The increase in the limit for keeping specified securities in the held-to-maturity (HTM) portfolio from 22 per cent to 23 per cent will provide room for supporting the elevated borrowing programme of the government.
It is also expected to help in softening the blow from hardening bond yields, bankers and analysts said.
Through Friday’s policy announcement, the Reserve Bank of India hiked the limits under HTM until March 2023.
Anil Gupta, vice president and co-group head, ICRA, said the increase in the HTM limit by 1 percentage point could create an additional headroom of Rs 1.6-1.7 trillion for banks.
They can hold government securities without marking them to the market when yields are rising and prevent losses.
This can improve the appetite of banks for government securities and facilitate the large borrowing programme of the central and state governments while moderating the rising yields.
The yield on the 10-year benchmark government bond stood at 7.11 per cent at close, the Clearing Corporation of India data showed.
Dinesh Khara, chairman, State Bank of India, said the announcements to support the borrowing programme were not disruptive.
A K Goel, managing director and chief executive, Punjab National Bank (PNB), said with the increase in statutory liquidity holding in the HTM category by 100 basis points banks would be able to manage their investment portfolio better.
In October 2020, the RBI had increased the limits in the HTM category from 19.5 per cent to 22 per cent of net demand time liabilities (NDTL) in respect of securities eligible for the statutory liquidity ratio (SLR) acquired on or after September 1, 2020.
Banks will be allowed to include eligible SLR securities acquired between April 1, 2022, and March 31, 2023, under this enhanced limit. From Q1FY24, the limit will start being reduced from 23 per cent to 19.5 per cent in a phased manner.
SLR securities in the HTM category should not exceed 22 per cent by end-June 2023, 21 per cent by end-September 2023, 20 per cent by end-December 31, 2023, and 19.50 per cent by end-March 2024.
The hike in limit has come at a time when bond yields are rising, helping to reduce the impact of mark-to-market losses for some parts of the bond portfolio.
Zarin Daruwala, Cluster CEO, India and South Asia markets, Standard Chartered Bank, said this would not only insulate banks’ government securities (Gsecs) portfolios from rising yields, but would contain the fiscal cost by stimulating additional demand for Gsecs.

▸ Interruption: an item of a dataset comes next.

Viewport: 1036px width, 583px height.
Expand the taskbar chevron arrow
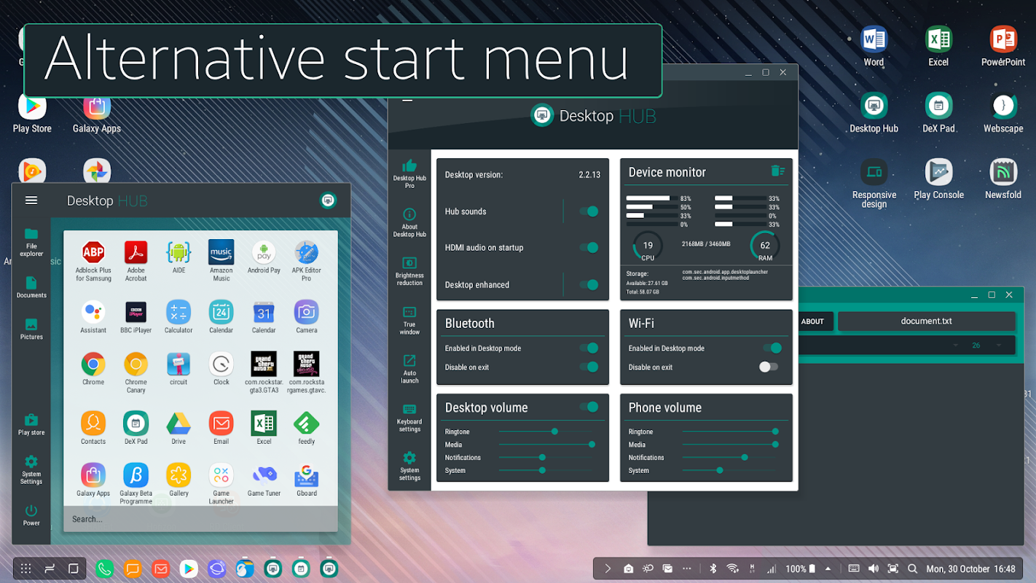click(608, 568)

Referring to the government’s borrowing plan for FY23, the RBI in its monetary report said the Union Budget (2022-23) had placed gross market borrowing at Rs 14.95 trillion, which is 44.2 per cent above that of the previous year.

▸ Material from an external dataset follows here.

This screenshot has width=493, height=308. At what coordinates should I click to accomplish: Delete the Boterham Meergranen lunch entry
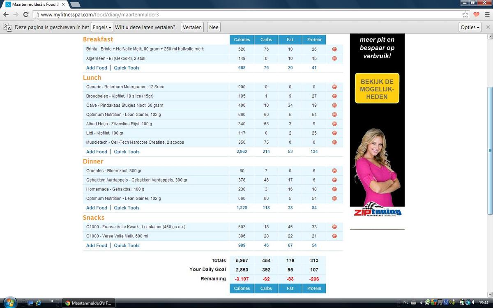[334, 87]
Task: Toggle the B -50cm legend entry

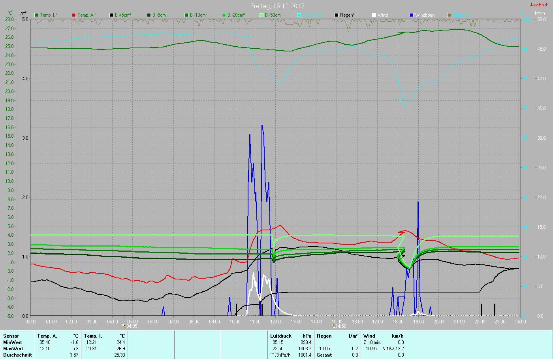Action: point(261,15)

In the first half (H1F23), the gross market borrowing of the central government through dated securities has been planned at Rs 8.45 trillion.
Given the size of the government borrowing, the absorption of the large supply could remain a challenge, said Gupta of ICRA.
The Centre’s market borrowing programme in 2021-22 remained at elevated levels for the second successive year. Gross borrowing rose from Rs 7.1 trillion in 2019-20 to Rs 12.6 trillion in 2020-21. It was Rs 10.5 billion in 2021-22. The last two years saw a sharp rise in expenditure to manage the pandemic.